No primeiro, Dona Mana, a tese da mobilidade vertical que serve ao linguista do crioulo estrutura o embate entre os discursos erudito e popular, em ordem a uma síntese sem vencedores nem vencidos, porque todos entram no ethos no discurso final. Em Egídio e Job, e como aprendera de Mestre Leite de Vasconcellos, é a autobiografia do jovem professor, nas férias do Liceu de Mindelo, que fazia a escuta do povo, em busca de histórias que o representassem contador de histórias(10).

Do mesmo modo procedeu Garrett, e cada um com a sua arte. No início das Viagens na Minha Terra este diz ir a Santarém para ver as várzeas do Ribatejo e visitar o amigo. Contudo, os últimos argumentos são sempre os que respondem às últimas verdades do Autor: “Se assim o pensares, leitor benévolo, quem sabe?, pode ser que eu tome outra vez o bordão do romeiro, e vá peregrinando por esse Portugal fora, em busca de histórias para te contar”(11). Da alusão feita acima à metodologia de Baltasar Lopes parece emergir a ideia que Chiquinho, como romance, é tambem um lugar cénico de Autor a ostentar um programa-motivo análogo.
Entre 1930 e 1938, o professor interino colhe materiais etnográficos, regista eventos sociais verídicos e colecciona dados biográficos de figuras reais típicas (Nho Chi ’Ana, Nho João Joana, Nho Loca, sr.Euclides Varanda, Chico Zepa, Manuel de Brito “Parafuso ”, José Lima,etc.). E cerca de 1936 Baltasar Lopes deu início à “estruturação mental do romance”, submetendo os conteúdos à junção das vias popular e culta, “cerzindo” o texto final em Lisboa, entre 1938 e 1941(12).

Subsiste contudo a contradição entre esta unidade programática e um fragmento, “Nho Chic ’Ana”, publicado no Diário de Lisboa (13), em anúncio de um romance para breve, Expansão, depois convertido em Chiquinho. Contradição aparente que apenas exprime um crescente domínio das técnicas e da linguagem literária, e o seu consequente aproveitamento pelo próprio Autor em benefício de outra estratégia de escrita, agora melhor ajustada à mobilidade do povo cabo-verdiano nas ilhas e na emigração. O romance Chiquinho é o significante pleno da escrita artística que afronta a realidade com a densidade da sua simulada presença. Depois, no poema em prosa-conto Pedacinho, o Autor desvenda o significante lírico que prenuncia a figuração da outra realidade, de Cabo Verde observado em Acushenet Avenue, sob as paralaxes da distância e da perturbação visual dos olhos marejados de saudade(14).
Mas a ordem do Estado Novo também tinha as suas artes, e serviu-se delas para fazer abortar o projecto.
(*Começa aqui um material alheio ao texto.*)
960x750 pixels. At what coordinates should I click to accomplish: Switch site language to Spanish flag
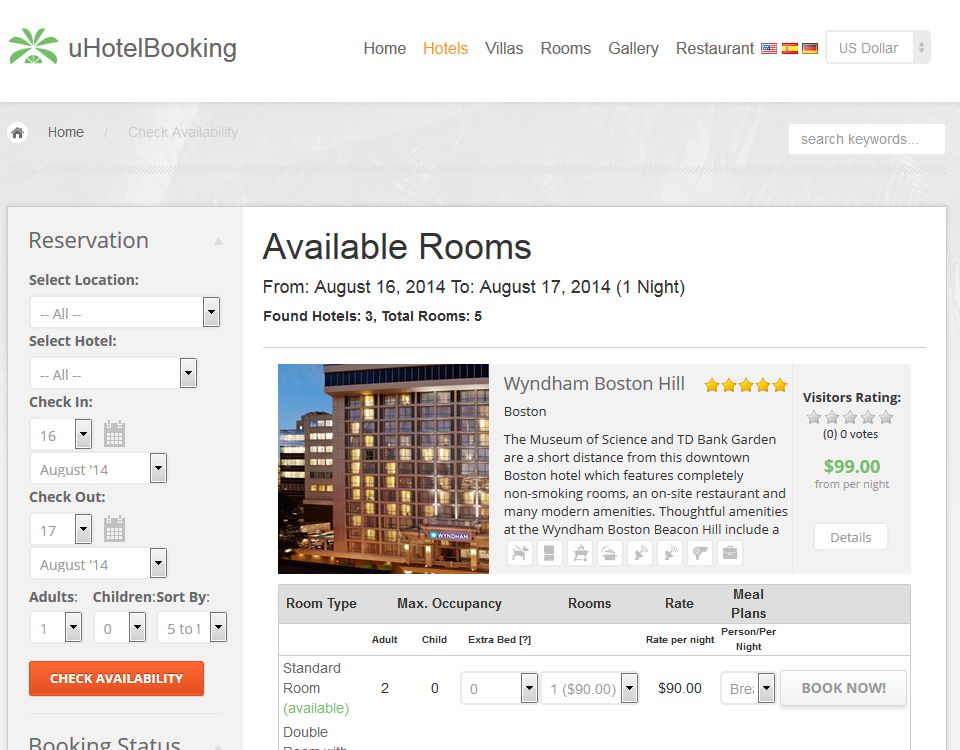pyautogui.click(x=790, y=48)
Essa é já outra história.

Alberto Carvalho

Notas: (8) Como Baltasar Lopes nos confessou, de viva voz, na sua casa de Mindelo, em Fev.de 1982, igualmente referida pelo Prof.Orlando Ribeiro, cf.Nota 3, p.39; (9) De todas quantas teses circulam para explicarem a exclusão da candidatura de Baltasar Lopes à docência na Universidade de Lisboa, esta é a que se encontra conforme à verdade do próprio, confirmada pela versão do Prof. Orlando Ribeiro ,parte solidária com o destino do seu amigo; (10) Os contos de Baltasar Lopes, excluida a diversidade de critérios seguidos na edição avulsa dos textos, ao sabor de muitas vicissitudes, encontram-se reunidos em edição recente supervisionada pelo Autor e segundo a sua vontade. cf.Nota 1.No que concerne à poesia, publicada em diversos orgãos e lugares, constitui referência de base o texto Osvaldo Alcantara Cântico da Manhã Futura, Praia, Banco de Cabo Verde, 1986, também organizado conforme a vontade do Autor. E assim igualmente, Silva, Baltasar Lopes da, O Dialecto Crioulo de Cabo Verde, Lisboa, Imprensa Nacional. Casa da Moeda, 1984, e Baltasar Lopes, Chiquinho, Linda-a-Velha, ALAC, 1984, edição fotogravada sobre a 1ª ed. de 1947; (11) Almeida Garrett, Viagens na Minha Terra, Lisboa, Estampa, 1977, p.338; (12) Informações pessoais colhidas na fonte.Cf.Nota 8; (13) Baltazar Lopes, “O drama da terra”. Suplemento literário do Diário de Lisboa, Lisboa, 16-8-1935, p.3-4, com informação final de “Capítulo do romance inédito Expansão”; (14) “Nas fábricas de algodão ele [José Lima] ganhou a tosse seca que cortava a miúde as suas conversas. Mas a sua experiência enriqueceu-se extraordinariamente. Em Second Street, em Acushenet Avenue, em Water Street, foi encontrar Cabo Verde reproduzido em minúsculo na terra americana” .in Baltazar Lopes, Chiquinho, cf. Nota 10,p.224.